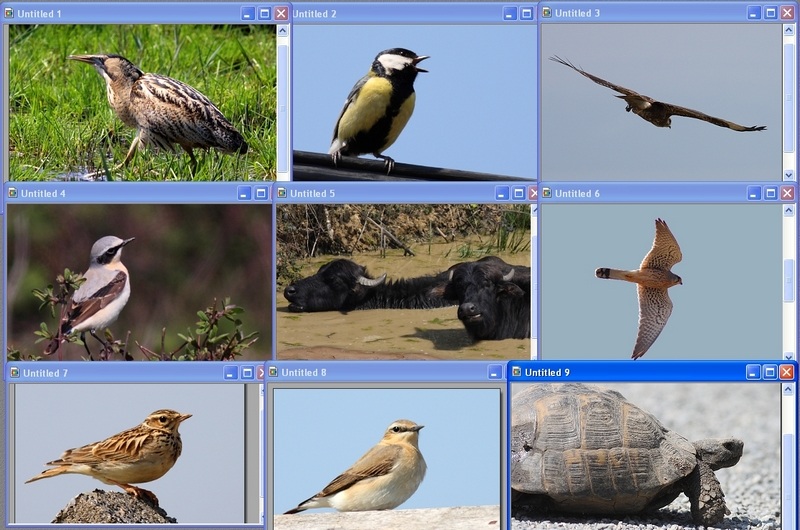Close the Untitled 6 kestrel window
Screen dimensions: 800x530
788,193
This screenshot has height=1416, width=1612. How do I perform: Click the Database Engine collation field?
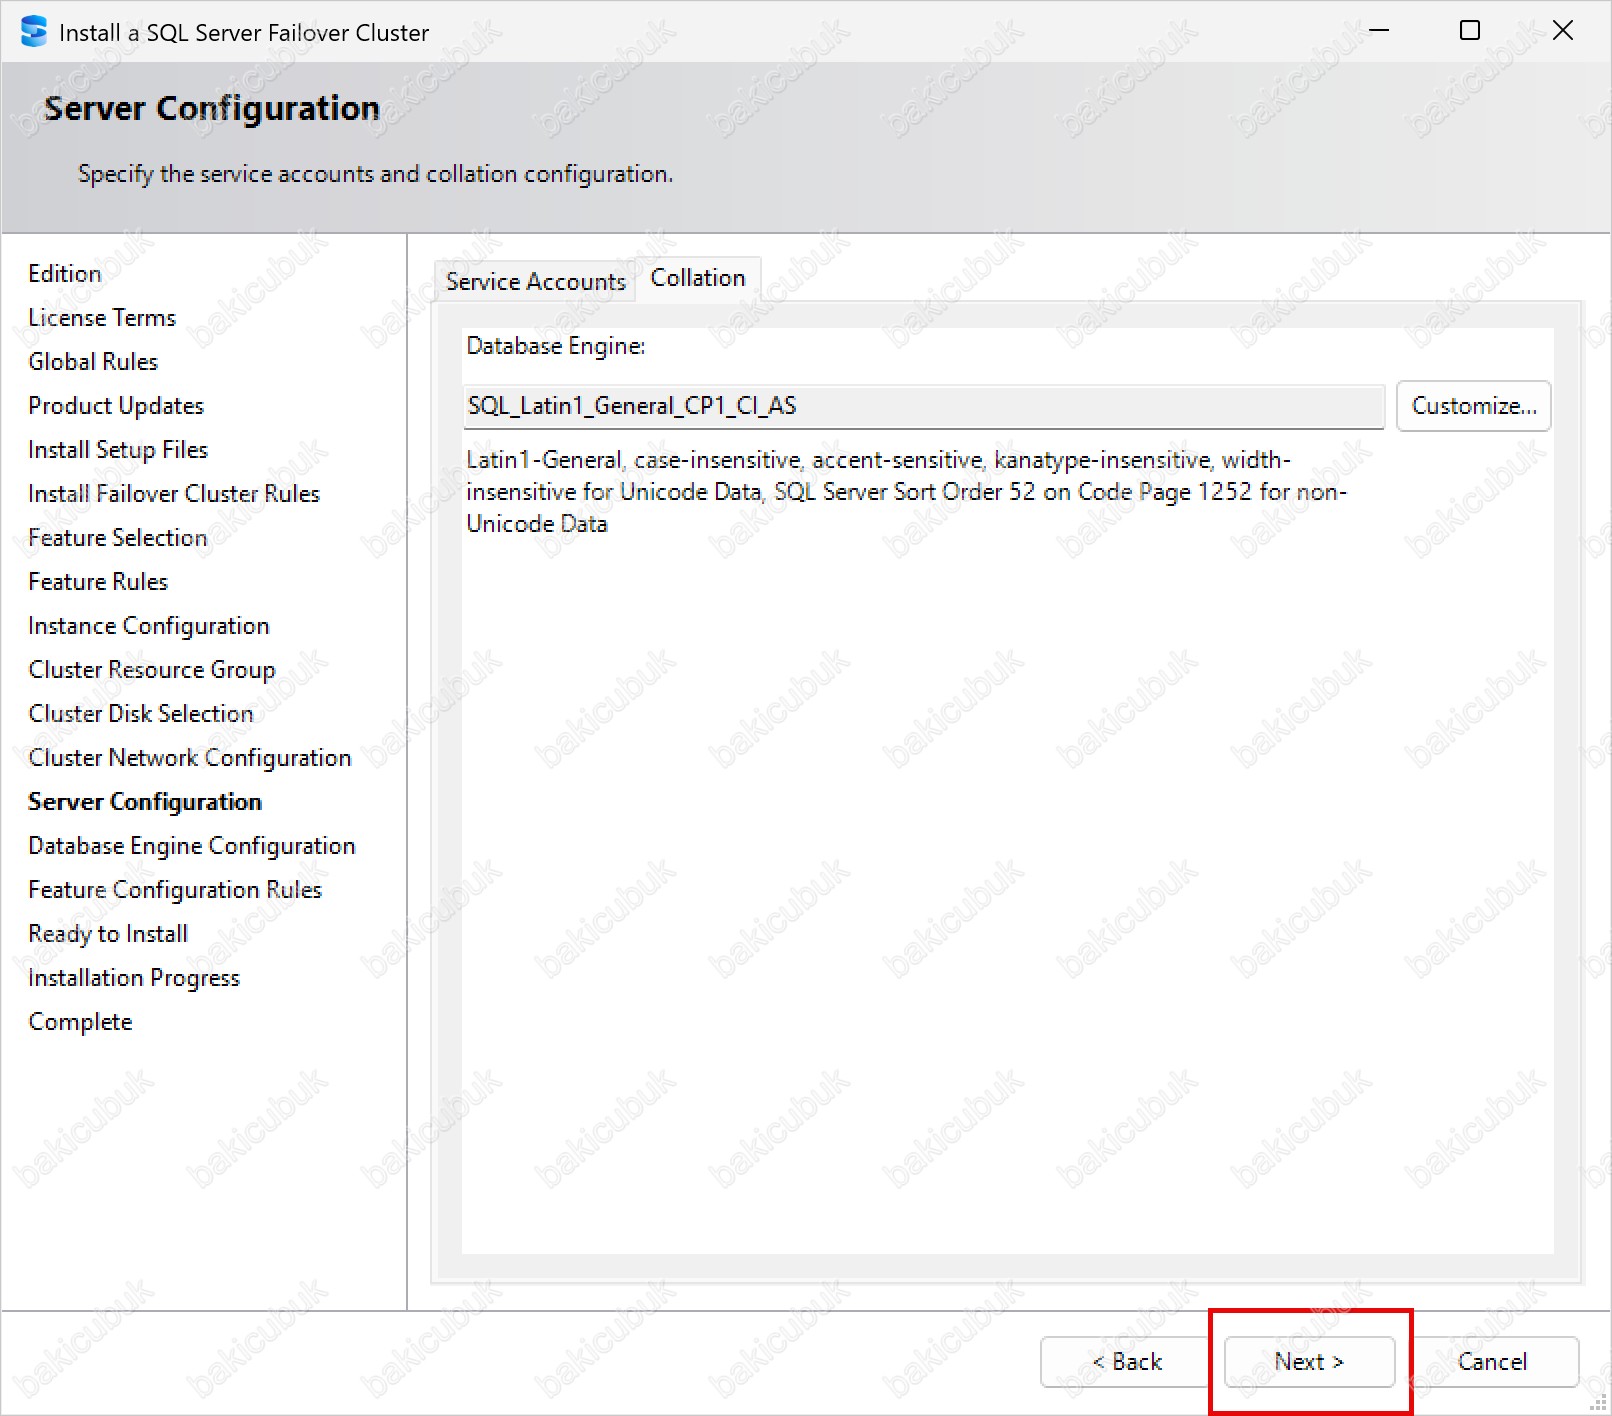(x=922, y=406)
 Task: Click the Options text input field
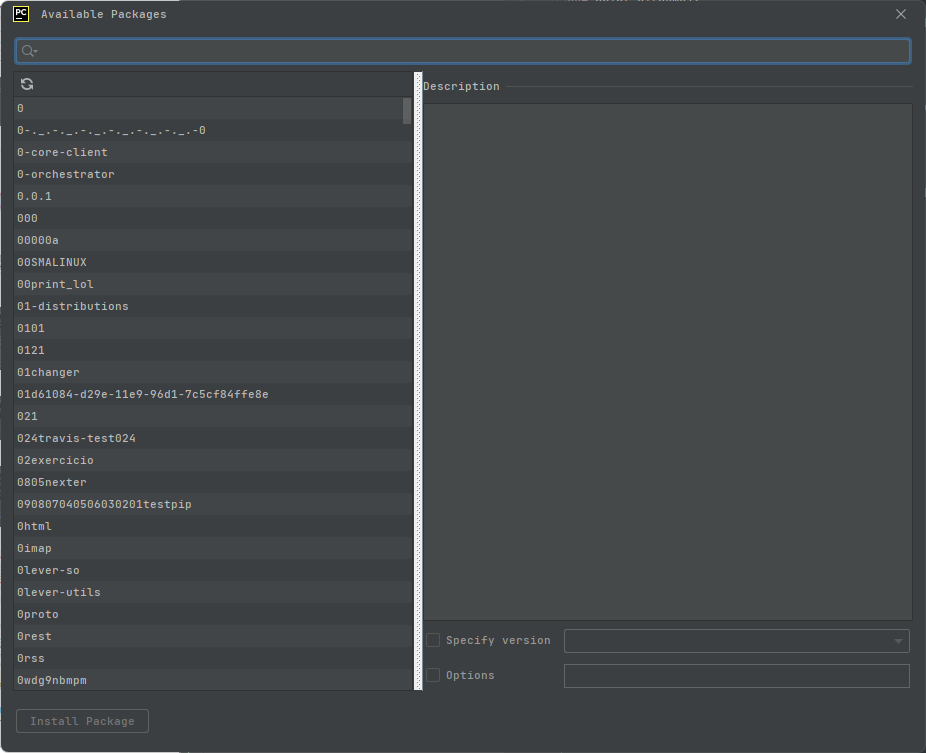coord(736,675)
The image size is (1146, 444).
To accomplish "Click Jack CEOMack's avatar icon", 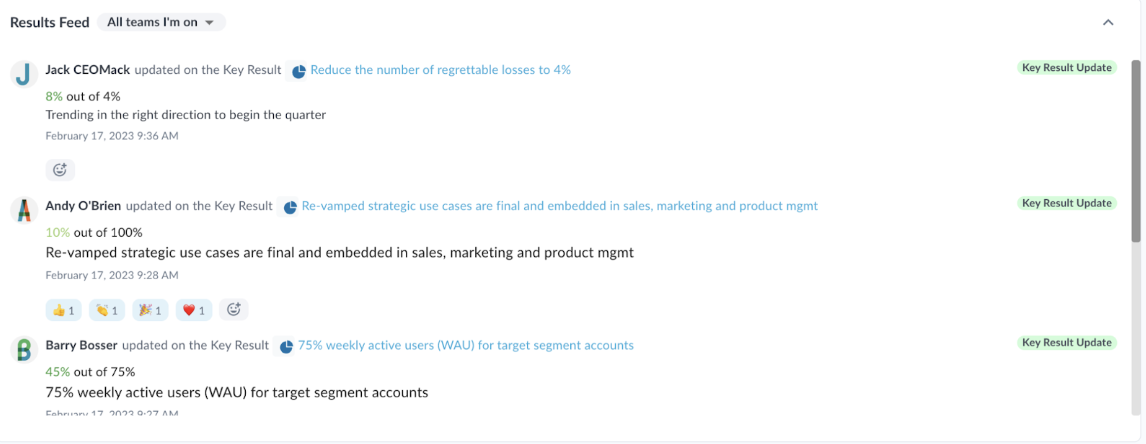I will point(24,75).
-=-=-=-=-
TASK OBJECTIVE: Your answer should be the exact lines above from the one containing "This screenshot has" through the one containing "The image size is (1146, 444).", with both end lines kept and the pictures removed, please.

EXERCISE ANSWER:
This screenshot has height=1416, width=1612. How do I perform: Click the Database Engine collation field?
(x=922, y=406)
 Task: Click the Options text input field
coord(736,675)
The image size is (1146, 444).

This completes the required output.